Wanaloka.com – Salah satu upaya pemulihan Sungai Cisadane yang tercemar pestisida, Menteri Lingkungan Hidup/Kepala Badan Pengendalian Lingkungan Hidup (KLH/BPLH), Hanif Faisol Nurofiq, bersama Generasi Muda Buddhis Indonesia (GEMARBUDHI) menuangkan 10.000 liter eco enzyme dalam galon ke aliran Sungai Jeletreng yang merupakan anak Sungai Cisadane. Aksi ini menjadi simbol nyata partisipasi masyarakat, khususnya generasi muda dalam menjaga kelestarian lingkungan.
Penuangan eco enzyme merupakan bagian dari upaya tanggap pemerintah terhadap pencemaran Sungai Cisadane akibat kebakaran gudang pestisida milik PT Biotek Saranatama pada 9 Februari 2026 lalu. Senyawa organofosfat yang masuk ke sungai bersifat toksik bagi biota perairan, sehingga menyebabkan kematian ikan massal sepanjang 41 kilometer hingga Teluk Naga.

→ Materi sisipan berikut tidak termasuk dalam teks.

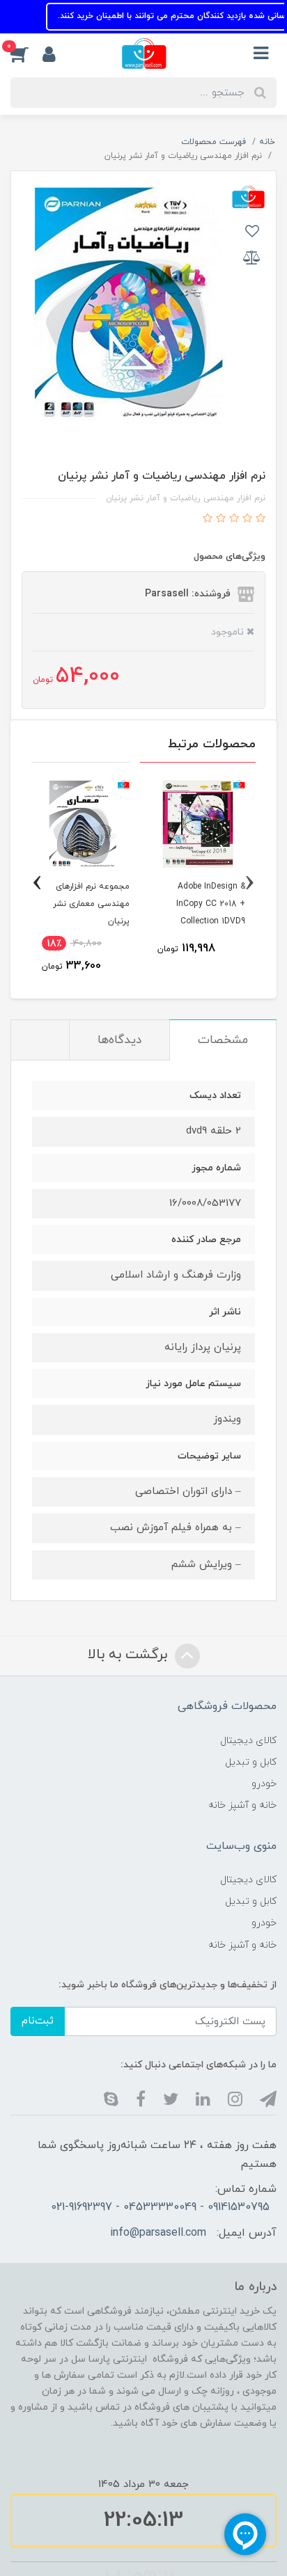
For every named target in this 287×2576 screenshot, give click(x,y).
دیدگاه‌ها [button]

Baca juga: TPST Bantargebang Longsor Lagi, Alarm Keras Pengelolaan Sampah Open Dumping
KLH/BPLH telah mengambil langkah pengamanan sisa bahan kimia, memasang garis pengawasan PPLH, menegakkan hukum pidana dan perdata, serta menyiapkan bioremediasi bersama Badan Riset dan Inovasi Nasional (BRIN) apabila kandungan pestisida di sedimen masih tinggi.